The alterability is attractive for special application systems such as experimentation control. Writable control storage is also useful for prototype systems and is present on development systems for flexibility. Systems with alterable microprograms are called microprogrammable systems.

Throughout the remainder of this text, the microprogram control memory will be assumed to be a PROM memory for the sake of simplicity.


Each machine-level instruction is in the form of an opcode and operands. There may be several different formats for the instructions in any one machine. These instructions are decoded by the control unit, and the decoding produces an address which is used to access the microprogram memory.

The microroutine for the individual machine or macroinstruction is called into execution and may be one or more microinstructions in length. (A microinstruction will be assumed to execute in one microcycle, also for simplicity.)

Each microinstruction field directs or controls one or more specific hardware elements in the system. Every time that a particular machine instruction occurs, the same microroutine is executed. The particular sequencing of the available microroutines constitutes the execution of a specific program.

Machine level language is very close to the hardware and has a very constrained format. It uses no mnemonics and requires that everything be specified by the programmer, including program address and data addresses. A sample machine instruction is shown in Figure 1-4A. More than one machine instruction format usually exists for a given system. The machine decodes which format it is using for part of the microinstruction via the content of other certain specific fields.

Figure 1-4 sample formats (A) sample machine level instruction (register addressing) (B)sample microprogram instruction (Am2900 family). Address (adr), condition code (CC), destination address (Dest), instruction (Instr), R1 and R2 are operands.

Figure 1-4A Machine Level Instruction

Op Code Destination
15 14 13 12 11 10 9 8 7 6 5 4 3 2 1 0

Figure 1-4B Microprogram Instruction

A and B

Microprogramming is done in the format or formats designed by the programmer. Once chosen, the format becomes fixed. Each field controls a specific hardware unit or units and the possible bit patterns for each field are determined by the signals required by the hardware units being controlled. Simple, short microprograms can be recorded in bit string fashion and prototype PROMs created using manually operated PROM burners. A sample microinstruction format is shown in Figure 1-4B. More than one microinstruction format can exist for a given microprogram. When two or more exist, extra bits must be added to the microword and these are assigned the task of signaling the controller as to which format is being decoded.
━━━
** WHAT TO WORK ON **
a - Summarize the microprogramming text in two sentences.
b - List every abbreviation that the Figure 1-4 caption in the microprogramming text spells out, along with its meaning.
c - In the microprogramming text, what are systems with alterable microprograms called?
━━━
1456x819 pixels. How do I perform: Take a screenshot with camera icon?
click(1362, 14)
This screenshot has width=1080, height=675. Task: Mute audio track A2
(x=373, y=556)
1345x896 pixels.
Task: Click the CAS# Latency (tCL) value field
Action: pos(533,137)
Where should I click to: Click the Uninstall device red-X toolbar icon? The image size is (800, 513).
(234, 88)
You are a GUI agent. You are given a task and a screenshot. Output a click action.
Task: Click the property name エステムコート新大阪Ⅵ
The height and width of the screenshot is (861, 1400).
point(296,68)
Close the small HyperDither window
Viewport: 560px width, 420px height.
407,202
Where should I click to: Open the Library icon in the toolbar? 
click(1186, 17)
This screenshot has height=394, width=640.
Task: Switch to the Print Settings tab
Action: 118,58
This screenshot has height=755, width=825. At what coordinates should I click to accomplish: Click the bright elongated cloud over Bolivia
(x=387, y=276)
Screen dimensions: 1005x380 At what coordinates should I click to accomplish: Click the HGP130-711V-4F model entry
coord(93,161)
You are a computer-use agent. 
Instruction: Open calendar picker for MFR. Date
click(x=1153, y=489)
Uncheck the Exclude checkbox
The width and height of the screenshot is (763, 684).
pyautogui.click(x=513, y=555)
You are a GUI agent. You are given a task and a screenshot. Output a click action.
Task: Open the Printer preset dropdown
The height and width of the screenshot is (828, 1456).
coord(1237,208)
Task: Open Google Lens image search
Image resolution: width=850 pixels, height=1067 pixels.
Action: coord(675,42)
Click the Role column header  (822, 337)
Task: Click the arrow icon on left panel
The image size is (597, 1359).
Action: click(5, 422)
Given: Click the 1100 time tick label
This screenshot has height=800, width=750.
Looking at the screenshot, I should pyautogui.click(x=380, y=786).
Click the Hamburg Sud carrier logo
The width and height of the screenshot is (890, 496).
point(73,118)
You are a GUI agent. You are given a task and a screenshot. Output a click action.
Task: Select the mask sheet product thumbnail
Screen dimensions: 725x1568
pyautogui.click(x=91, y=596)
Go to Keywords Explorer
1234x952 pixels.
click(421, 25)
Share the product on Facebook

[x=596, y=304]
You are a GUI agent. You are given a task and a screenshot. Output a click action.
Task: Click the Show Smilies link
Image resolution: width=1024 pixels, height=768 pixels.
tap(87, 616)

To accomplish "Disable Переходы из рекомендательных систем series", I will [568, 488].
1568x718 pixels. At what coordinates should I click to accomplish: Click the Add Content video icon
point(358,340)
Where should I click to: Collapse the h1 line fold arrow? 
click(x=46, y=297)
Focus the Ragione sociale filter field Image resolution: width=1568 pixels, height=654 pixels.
━━━
** TASK-BY-TASK OUTPUTS **
a - Machine-level instructions, made of an opcode and operands, are decoded by the control unit into an address that calls a microroutine from the microprogram memory, and each microinstruction field controls specific hardware. Microprogram formats are designed by the programmer and become fixed once chosen, and when more than one format exists, extra bits in the microword tell the controller which format is being decoded.

b -
- adr: address
- CC: condition code
- Dest: destination address
- Instr: instruction

c - Microprogrammable systems.